In September Right Window will be showing the Plastic Exploding Inevitable (PEI), a spawn of the Toxic Reef, aka Bikini Atoll, made from plastic bags and other refused and recycled materials. The most psychedelic of the Institute for Figuring reefs, the Plastic Exploding Inevitable features irradiant pink "sand," miniature white plastic spires, a grove of wine-glass trees, and a gorgeous reef panorama painted on a take-out box by Alicia Escott. In the decades since Warhol created his Exploding Plastic Inevitable, the multimedia component of the Silver Factory, the words he strung together have taken on a more sinister edge, and Wertheim’s installation helps us parse this new reality. In the North Pacific, for example, there is a gyre of floating plastic debris roughly the size of Texas.

Garbage Christine and her sister Margaret collected for the project.

Contributors to the Plastic Exploding Inevitable include:
Kathleen Greco, Sarah Simons, Evelyn Hardin, Alicia Escott, Margaret Wertheim and Christine Wertheim.


The Right Window at ATA is curated by Dodie Bellamy for the month of September, 2008.
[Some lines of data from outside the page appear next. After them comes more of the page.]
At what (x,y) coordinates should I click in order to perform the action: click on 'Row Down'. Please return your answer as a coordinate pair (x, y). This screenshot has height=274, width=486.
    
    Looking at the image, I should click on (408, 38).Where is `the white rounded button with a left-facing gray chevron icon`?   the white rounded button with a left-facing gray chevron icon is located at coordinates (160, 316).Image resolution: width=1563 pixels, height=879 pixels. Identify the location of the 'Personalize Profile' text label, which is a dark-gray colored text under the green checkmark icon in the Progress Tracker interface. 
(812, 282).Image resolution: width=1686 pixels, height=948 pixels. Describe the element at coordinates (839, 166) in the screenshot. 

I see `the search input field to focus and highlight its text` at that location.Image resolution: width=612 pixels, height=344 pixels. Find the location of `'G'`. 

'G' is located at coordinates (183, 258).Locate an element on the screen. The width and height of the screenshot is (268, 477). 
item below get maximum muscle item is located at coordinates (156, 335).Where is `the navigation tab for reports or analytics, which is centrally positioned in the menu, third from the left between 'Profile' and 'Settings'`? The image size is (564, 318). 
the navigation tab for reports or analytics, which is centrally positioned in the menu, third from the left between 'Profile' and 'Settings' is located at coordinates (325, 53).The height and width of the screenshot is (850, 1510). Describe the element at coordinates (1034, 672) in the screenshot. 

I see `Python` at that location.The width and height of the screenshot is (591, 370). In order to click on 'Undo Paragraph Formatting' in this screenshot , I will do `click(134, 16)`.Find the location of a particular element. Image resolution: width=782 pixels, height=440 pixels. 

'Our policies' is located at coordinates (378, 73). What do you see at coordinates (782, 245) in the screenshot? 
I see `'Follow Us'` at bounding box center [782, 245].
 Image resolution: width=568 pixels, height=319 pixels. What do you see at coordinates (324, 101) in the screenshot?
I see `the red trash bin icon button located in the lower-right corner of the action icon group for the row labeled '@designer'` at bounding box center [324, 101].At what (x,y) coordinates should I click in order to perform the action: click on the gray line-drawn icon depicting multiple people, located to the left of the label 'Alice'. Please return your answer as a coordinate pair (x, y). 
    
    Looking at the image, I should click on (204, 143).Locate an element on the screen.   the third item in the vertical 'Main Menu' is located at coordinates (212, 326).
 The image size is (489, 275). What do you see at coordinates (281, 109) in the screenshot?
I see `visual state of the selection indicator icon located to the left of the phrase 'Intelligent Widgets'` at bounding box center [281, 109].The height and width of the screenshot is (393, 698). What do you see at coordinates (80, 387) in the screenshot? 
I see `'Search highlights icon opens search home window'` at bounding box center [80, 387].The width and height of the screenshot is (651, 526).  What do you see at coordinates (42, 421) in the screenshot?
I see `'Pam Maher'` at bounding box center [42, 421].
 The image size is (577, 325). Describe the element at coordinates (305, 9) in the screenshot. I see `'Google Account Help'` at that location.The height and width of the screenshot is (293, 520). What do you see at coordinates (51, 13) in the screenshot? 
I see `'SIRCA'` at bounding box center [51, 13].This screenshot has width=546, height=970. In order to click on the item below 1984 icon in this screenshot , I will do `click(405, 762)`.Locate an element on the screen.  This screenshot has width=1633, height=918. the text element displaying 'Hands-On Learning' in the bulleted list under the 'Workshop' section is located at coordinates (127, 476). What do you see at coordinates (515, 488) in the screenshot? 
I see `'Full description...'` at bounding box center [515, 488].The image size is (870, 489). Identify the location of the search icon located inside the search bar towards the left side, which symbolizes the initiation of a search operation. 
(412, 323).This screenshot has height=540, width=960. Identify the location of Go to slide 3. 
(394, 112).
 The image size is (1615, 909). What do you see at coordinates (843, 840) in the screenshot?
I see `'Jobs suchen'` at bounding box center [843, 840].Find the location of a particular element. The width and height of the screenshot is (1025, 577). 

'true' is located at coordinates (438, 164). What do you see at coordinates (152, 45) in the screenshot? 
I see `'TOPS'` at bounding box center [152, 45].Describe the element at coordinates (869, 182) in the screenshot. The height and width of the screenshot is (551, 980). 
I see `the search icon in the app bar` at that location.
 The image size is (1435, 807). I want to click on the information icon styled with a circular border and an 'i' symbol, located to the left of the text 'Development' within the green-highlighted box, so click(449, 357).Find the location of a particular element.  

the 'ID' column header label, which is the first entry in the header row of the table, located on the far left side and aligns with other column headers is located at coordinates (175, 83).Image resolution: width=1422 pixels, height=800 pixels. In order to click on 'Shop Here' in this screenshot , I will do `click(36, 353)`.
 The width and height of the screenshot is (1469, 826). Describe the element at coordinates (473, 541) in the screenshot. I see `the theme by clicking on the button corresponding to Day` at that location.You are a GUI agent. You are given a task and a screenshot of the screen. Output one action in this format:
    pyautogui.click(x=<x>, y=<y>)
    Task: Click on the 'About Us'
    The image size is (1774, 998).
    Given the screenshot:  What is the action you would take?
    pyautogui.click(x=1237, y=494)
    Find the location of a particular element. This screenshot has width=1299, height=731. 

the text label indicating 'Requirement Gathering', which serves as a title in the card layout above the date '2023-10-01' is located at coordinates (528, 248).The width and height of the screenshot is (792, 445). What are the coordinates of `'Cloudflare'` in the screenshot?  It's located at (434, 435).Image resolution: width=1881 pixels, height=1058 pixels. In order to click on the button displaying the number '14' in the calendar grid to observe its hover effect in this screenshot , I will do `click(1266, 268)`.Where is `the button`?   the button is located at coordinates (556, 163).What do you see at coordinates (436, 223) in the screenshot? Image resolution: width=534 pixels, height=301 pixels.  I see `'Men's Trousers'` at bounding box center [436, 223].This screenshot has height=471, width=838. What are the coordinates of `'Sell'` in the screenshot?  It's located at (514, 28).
When she is not crocheting reef items, Christine has a full-time job in the Department of Critical Studies at the California Institute of the Arts, where she teaches experimental writing and feminism. She is also an experimental poet and writer whose work deals with the intersection of language and logic. Christine's first book of poetry, +'Ime-S-pace, was published in 2007 by Les Figues Press, LA.

Christine at home with crocheted hyperbolic planes lining her mantel.